Can you extend the article below on HgCdTe infrared detectors, picking up right after its final sentence?

> **EXCERPT PROVIDED**
-------
Mercury cadmium telluride (HgCdTe) is a semiconductor material commonly used for the detection of IR radiation. Its spectral range is controlled by the Hg:Cd ratio, which makes it suitable for a wide range of thermal imaging applications. The strong optical absorption and relatively low dark currents of HgCdTe make it superior to alternative technologies, such as III-V quantum devices. Although HgCdTe is often perceived as a difficult material to control, 30 years of development have resulted in SELEX technology, which achieves high electro-optic performance in a fundamentally low-cost manufacturing process.
In this novel procedure, HgCdTe is grown into a complex stack of layers on a gallium arsenide (GaAs) substrate, by a technique known as metal organic vapor phase epitaxy (MOVPE).1 We selected GaAs as the substrate because it is 50 times cheaper than cadmium zinc telluride (CdZnTe), which is used in other HgCdTe processes. GaAs is also five times cheaper than gallium antimonide (GaSb), used for quantum detectors. An etch creates separate optical cavities that define the pixels and provide very sharp images. MOVPE on GaAs is routinely used for long-wavelength (LW), medium wavelength, and even dual-band devices that have few pixel defects and low dark current. An image taken with our Harrier LW camera (see Figure 1) illustrates the capability of one such product.
-------
> **INFORMATION SUPPLIED**

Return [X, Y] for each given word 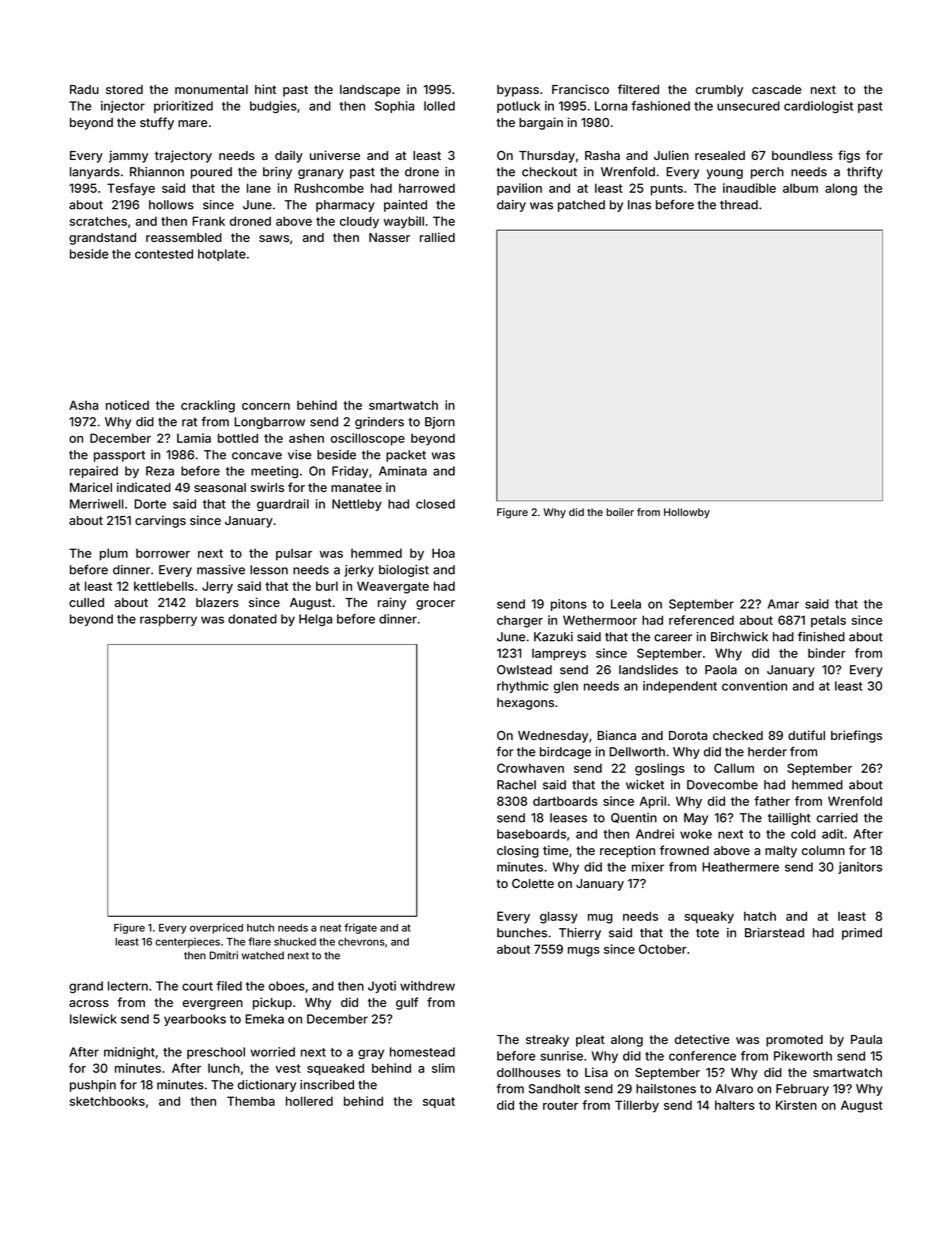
-------
> **TASK OUTPUT**
Figure 1. Illustration of the metal organic vapor phase epitaxy (MOVPE) technology and image quality from the long-wavelength (LW) Harrier camera. GaAs: Gallium arsenide.
Our MOVPE technology can be used to manufacture detector arrays with dimensions up to 40×40mm. We use this intrinsically low-cost, large-area capability in several airborne surveillance and low-background-flux astronomical applications in the near-IR band. An example is the Falcon 1920×1280 detector, on a 12μm pitch, that can be butted on three sides so that even larger mosaic arrays can be constructed. We are currently developing 2000×2000 pixel arrays for Earth observation applications in the short-wavelength IR band.
The MOVPE growth system is very flexible, and the devices can be designed and engineered to best match the requirements. For instance, we have recently improved the operating temperature of our sensors, yet have maintained image quality up to 210K.2 More complex device structures can also be designed. Our dual-band device uses stacked diode arrays that are now routinely produced for imaging in mid-wavelength IR and long-wavelength IR on alternate frames.
We have developed device technology that achieves the best optical efficiency, with high absorption and photon containment. Combined with low junction capacitance, this provides unprecedented sensitivity. Our cameras are now used in many applications that require high speeds and short integration times. An example image from the Hot Spot system used in cricket is shown in Figure 2.
Figure 2. Image from the SLX Hawk camera used in the Hot Spot system. (Courtesy of BBG Sports.)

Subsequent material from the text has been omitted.